#### Goal of the exercise
All lines of the listing below must be reproduced character for character.

--*--

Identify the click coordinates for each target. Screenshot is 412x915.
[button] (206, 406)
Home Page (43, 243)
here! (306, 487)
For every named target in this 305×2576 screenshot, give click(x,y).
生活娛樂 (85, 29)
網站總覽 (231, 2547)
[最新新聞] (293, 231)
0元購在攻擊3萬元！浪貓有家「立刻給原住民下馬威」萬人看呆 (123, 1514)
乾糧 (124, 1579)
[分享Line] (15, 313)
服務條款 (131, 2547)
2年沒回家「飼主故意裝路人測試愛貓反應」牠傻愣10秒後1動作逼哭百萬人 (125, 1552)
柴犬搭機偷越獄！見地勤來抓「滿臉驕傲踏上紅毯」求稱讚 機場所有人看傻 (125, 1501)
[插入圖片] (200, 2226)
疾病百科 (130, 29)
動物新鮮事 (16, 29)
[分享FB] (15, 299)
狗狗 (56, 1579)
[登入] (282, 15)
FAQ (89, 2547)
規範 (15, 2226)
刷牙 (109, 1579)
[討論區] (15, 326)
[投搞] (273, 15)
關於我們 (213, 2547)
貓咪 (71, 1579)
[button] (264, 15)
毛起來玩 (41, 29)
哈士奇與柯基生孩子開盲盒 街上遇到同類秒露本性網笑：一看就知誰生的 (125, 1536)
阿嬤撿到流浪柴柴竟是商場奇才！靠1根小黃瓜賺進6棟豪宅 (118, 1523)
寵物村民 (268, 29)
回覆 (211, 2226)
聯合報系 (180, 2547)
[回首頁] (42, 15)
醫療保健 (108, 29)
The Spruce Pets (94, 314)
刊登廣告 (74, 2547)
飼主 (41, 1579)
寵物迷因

--*--

#### Task result
Identify the click coordinates for each target. Screenshot is 412x915.
[button] (206, 406)
Home Page (43, 243)
here! (306, 487)
For every named target in this 305×2576 screenshot, give click(x,y).
生活娛樂 (85, 29)
網站總覽 (231, 2547)
[最新新聞] (293, 231)
0元購在攻擊3萬元！浪貓有家「立刻給原住民下馬威」萬人看呆 (123, 1514)
乾糧 (124, 1579)
[分享Line] (15, 313)
服務條款 (131, 2547)
2年沒回家「飼主故意裝路人測試愛貓反應」牠傻愣10秒後1動作逼哭百萬人 (125, 1552)
柴犬搭機偷越獄！見地勤來抓「滿臉驕傲踏上紅毯」求稱讚 機場所有人看傻 (125, 1501)
[插入圖片] (200, 2226)
疾病百科 (130, 29)
動物新鮮事 (16, 29)
[分享FB] (15, 299)
狗狗 (56, 1579)
[登入] (282, 15)
FAQ (89, 2547)
規範 (15, 2226)
刷牙 (109, 1579)
[討論區] (15, 326)
[投搞] (273, 15)
關於我們 (213, 2547)
貓咪 (71, 1579)
[button] (264, 15)
毛起來玩 (41, 29)
哈士奇與柯基生孩子開盲盒 街上遇到同類秒露本性網笑：一看就知誰生的 (125, 1536)
阿嬤撿到流浪柴柴竟是商場奇才！靠1根小黃瓜賺進6棟豪宅 (118, 1523)
寵物村民 (268, 29)
回覆 (211, 2226)
聯合報系 (180, 2547)
[回首頁] (42, 15)
醫療保健 (108, 29)
The Spruce Pets (94, 314)
刊登廣告 (74, 2547)
飼主 (41, 1579)
寵物迷因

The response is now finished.